Na mitologia grega, ele era poeta e médico, filho da musa Calíope e de Apolo ou Éagro, rei da Trácia. “Era o poeta mais talentoso que já viveu. Quando tocava sua lira que seu pai lhe deu, os pássaros paravam de voar para escutar e os animais selvagens perdiam o medo. As árvores se curvavam para pegar os sons no vento.”

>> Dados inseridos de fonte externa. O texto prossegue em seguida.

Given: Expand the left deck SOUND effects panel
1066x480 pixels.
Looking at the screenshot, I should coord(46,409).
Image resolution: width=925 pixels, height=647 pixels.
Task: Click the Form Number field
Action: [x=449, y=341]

Orfeu na obra do compositor alemão Christoph Willibald Gluck (1714-1787) – executada pelo pianista brasileiro Nelson Freire – e nos versos de Olavo Bilac (1865-1918).

A Morte de Orfeu

“Em vão as bacantes da Trácia procuram
consolá-lo. Mas Orfeu, fiel ao amor de
Eurídice, encarcerada no Averno, repeliu
o amor de todas as outras mulheres.
E estas, despeitadas, esquartejaram-no.”
Houve gemidos no Ebro* e no arvoredo,
Horror nas feras, pranto no rochedo;
E fugiras as Mênadas**, de medo,
Espantadas da própria maldição.

Luz da Grécia, pontífice de Apolo,
Orfeu, despedaçada a lira ao colo,
A carne rota ensangüentando o solo,
Tombou… E abriu-se em músicas o chão…

A boca ansiosa em nome disse, um grito,
Rolando em beijos pelo nome dito;
“Eurídice”, e expirou… Assim Orfeu,

No último canto, no supremo brado,
Pelo ódio das mulheres trucidado,
Chorando o amor de uma mulher, morreu…

 

*Um dos maiores rios da Península Ibérica.

**Ninfas seguidoras do culto de Dioniso (ou Baco, na mitologia romana). Eram conhecidas como selvagens e endoidecidas, de quem não se conseguia um raciocínio claro.